# TO BE DONE
Rewrite the data starting at its first line and ending at the line containing "tap(115, 344)", changing "Turbo Inlet" to "Turbo Outlet" and leaving everything else untouched.

(Data on locating visible targets)

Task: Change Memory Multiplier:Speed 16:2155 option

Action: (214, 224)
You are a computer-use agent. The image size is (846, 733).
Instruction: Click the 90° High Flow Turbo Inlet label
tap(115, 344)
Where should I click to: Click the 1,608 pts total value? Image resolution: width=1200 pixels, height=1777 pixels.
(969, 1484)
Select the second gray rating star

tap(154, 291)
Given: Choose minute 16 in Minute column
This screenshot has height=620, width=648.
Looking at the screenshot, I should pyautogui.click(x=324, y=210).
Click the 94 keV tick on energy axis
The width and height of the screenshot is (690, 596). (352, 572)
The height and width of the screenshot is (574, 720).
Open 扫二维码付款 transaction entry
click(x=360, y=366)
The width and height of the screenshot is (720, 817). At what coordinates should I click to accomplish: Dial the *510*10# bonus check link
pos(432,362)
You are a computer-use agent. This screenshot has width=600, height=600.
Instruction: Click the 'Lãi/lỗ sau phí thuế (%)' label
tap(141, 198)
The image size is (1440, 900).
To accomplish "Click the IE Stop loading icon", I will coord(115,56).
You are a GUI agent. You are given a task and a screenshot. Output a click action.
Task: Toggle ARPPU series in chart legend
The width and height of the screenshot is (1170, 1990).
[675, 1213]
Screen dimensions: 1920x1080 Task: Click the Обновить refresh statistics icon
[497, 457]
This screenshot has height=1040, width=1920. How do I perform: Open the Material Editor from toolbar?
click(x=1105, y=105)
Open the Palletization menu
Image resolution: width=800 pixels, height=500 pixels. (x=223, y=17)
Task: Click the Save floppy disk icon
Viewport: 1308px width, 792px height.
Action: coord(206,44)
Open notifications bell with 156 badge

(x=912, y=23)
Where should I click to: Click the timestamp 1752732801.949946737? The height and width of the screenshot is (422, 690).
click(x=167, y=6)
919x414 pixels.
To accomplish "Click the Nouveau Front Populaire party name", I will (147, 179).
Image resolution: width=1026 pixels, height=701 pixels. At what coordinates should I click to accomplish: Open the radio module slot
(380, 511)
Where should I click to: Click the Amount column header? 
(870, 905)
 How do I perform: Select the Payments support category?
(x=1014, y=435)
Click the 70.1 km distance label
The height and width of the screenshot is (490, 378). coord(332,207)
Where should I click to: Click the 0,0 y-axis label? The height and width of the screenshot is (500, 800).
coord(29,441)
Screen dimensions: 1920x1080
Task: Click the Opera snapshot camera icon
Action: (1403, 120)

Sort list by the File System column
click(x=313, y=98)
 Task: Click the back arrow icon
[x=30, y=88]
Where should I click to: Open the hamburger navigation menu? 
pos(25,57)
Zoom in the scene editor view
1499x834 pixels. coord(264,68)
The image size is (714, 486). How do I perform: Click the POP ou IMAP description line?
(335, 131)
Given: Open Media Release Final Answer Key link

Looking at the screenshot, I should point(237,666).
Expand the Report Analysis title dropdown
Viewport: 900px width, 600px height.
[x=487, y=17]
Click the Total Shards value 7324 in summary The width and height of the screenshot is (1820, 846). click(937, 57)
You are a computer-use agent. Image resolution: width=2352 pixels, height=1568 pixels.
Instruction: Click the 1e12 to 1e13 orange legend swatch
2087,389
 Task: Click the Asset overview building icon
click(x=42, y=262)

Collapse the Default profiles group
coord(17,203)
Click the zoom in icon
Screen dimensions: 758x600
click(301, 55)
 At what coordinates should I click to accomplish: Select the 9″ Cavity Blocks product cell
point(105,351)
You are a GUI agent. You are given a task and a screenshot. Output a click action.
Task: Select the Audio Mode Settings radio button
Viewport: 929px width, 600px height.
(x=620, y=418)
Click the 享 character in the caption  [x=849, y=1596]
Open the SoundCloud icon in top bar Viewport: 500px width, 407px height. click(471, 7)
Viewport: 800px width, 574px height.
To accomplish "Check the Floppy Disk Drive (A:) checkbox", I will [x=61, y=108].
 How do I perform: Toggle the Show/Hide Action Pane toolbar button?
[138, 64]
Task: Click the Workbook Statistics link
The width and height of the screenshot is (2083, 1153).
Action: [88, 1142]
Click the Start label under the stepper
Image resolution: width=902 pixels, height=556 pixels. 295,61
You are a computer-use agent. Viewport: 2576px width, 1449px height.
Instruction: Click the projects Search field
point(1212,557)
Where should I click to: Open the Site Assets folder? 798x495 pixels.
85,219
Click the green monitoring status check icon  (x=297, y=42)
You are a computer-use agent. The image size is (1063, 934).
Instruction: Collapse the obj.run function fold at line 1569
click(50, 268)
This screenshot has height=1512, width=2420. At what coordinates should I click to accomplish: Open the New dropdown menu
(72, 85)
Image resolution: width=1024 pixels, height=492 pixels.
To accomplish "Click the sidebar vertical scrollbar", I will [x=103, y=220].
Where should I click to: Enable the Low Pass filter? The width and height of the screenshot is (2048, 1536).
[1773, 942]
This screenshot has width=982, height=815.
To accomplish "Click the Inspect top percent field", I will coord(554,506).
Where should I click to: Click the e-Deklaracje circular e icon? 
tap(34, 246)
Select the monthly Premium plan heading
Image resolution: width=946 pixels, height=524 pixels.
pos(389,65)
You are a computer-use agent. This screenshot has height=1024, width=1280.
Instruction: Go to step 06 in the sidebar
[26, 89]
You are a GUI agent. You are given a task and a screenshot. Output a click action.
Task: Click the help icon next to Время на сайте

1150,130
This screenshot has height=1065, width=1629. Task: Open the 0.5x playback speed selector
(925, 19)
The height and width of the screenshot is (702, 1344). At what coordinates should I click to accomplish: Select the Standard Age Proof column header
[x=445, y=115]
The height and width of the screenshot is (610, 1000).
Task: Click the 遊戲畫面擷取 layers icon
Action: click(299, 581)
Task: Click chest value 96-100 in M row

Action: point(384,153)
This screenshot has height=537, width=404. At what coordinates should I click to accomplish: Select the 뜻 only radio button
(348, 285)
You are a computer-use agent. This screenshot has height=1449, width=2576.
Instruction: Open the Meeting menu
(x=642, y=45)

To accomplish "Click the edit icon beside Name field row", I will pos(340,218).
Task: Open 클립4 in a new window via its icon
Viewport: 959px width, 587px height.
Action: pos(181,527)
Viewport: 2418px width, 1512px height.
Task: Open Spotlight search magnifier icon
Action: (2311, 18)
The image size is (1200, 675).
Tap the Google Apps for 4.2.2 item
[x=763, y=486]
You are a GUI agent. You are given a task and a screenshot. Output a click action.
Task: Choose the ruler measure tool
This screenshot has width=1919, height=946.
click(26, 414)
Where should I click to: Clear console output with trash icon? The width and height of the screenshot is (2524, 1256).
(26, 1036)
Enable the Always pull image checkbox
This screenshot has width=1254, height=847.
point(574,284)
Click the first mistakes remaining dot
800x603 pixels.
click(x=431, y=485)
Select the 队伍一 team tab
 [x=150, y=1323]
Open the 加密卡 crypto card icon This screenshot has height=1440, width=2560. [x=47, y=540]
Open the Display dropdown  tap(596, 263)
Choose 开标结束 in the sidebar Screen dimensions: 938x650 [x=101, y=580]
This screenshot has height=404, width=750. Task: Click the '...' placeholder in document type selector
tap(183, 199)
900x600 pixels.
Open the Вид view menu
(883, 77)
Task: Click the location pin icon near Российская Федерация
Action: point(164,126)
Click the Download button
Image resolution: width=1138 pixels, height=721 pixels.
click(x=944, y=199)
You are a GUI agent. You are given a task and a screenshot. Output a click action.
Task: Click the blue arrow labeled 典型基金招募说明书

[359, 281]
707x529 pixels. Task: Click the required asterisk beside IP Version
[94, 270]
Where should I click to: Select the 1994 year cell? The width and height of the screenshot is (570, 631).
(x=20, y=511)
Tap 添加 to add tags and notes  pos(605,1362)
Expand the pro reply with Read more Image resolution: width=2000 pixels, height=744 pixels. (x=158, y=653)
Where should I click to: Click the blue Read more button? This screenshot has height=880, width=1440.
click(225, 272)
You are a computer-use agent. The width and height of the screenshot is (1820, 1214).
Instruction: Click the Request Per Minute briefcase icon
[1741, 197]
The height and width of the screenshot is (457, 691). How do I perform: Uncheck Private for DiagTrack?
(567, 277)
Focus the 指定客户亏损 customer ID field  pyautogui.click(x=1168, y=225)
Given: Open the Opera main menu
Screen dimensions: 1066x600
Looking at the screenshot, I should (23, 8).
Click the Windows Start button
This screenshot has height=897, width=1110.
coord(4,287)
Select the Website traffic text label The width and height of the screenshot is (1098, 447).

# SOLUTION TO THE PROBLEM
Task: Change Memory Multiplier:Speed 16:2155 option

Action: (214, 224)
You are a computer-use agent. The image size is (846, 733).
Instruction: Click the 90° High Flow Turbo Outlet label
tap(115, 344)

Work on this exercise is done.